There is also a part of me that would like for all the insecurities I have to stay hidden and secret, because really, who likes to be that vulnerable? It's not something I always enjoy, because I am fearful of judgement being passed, people backing away, not wanted to deal with my issues and all the stuff that comes with knowing and loving me. And since one of my fears is also being lonely, it would make sense that I would want to appear to have it all pulled together to the world at large. But since a) I know you know that no one has it all together all the time and b) I know that we can relate on some level to the insecurities we face, I decided to put it all out there and cross my fingers that no one says "hey, I can't deal with you anymore, you are too much". (And anyway, if someone truly feels that way, which at some point is probably unavoidable, then it may just be time to move on. I remember listening to speaker one time, several years ago, talking about friendships. Some friendships are lifetime friendships, and some are for a certain time of life, which is hard, but every person has been placed in your life for a reason.I remember looking at my friend, her face reflecting the same shock I felt, both of us wondering could we be that friend for a season??? because neither of us wanted that, but I had lunch with that same friend just yesterday to celebrate her birthday, and I am confident that ours is a lifetime friendship, and if you have one of those, take a minute to say thank you for how truly blessed you are.)
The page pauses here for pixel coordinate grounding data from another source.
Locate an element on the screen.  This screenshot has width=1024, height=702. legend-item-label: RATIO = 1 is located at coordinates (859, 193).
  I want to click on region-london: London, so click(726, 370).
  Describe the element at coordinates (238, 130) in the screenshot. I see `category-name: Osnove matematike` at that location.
Insecurities are hard. They cause you to hear things that weren't actually said and to assume things that aren't actually true. (An old acquaintance, who also happened to be the wife of a family therapist, said that he would ask her what she heard him say vs. what he actually said, and sometimes they were two entirely different things.) But if we can work through those insecurities and learn to glorify God and to love life, the horizon might not look so gloomy, am I right?
Saturday is creeping up quickly, and while I'm nervous, I'm also excited. Maybe three people will come, maybe 20, but relating and growing together has been my goal since the inception of this blog. Even if we can't speak face-to-face, I hope that we can still learn and grow forging ahead to freedom from insecurity. It is possible!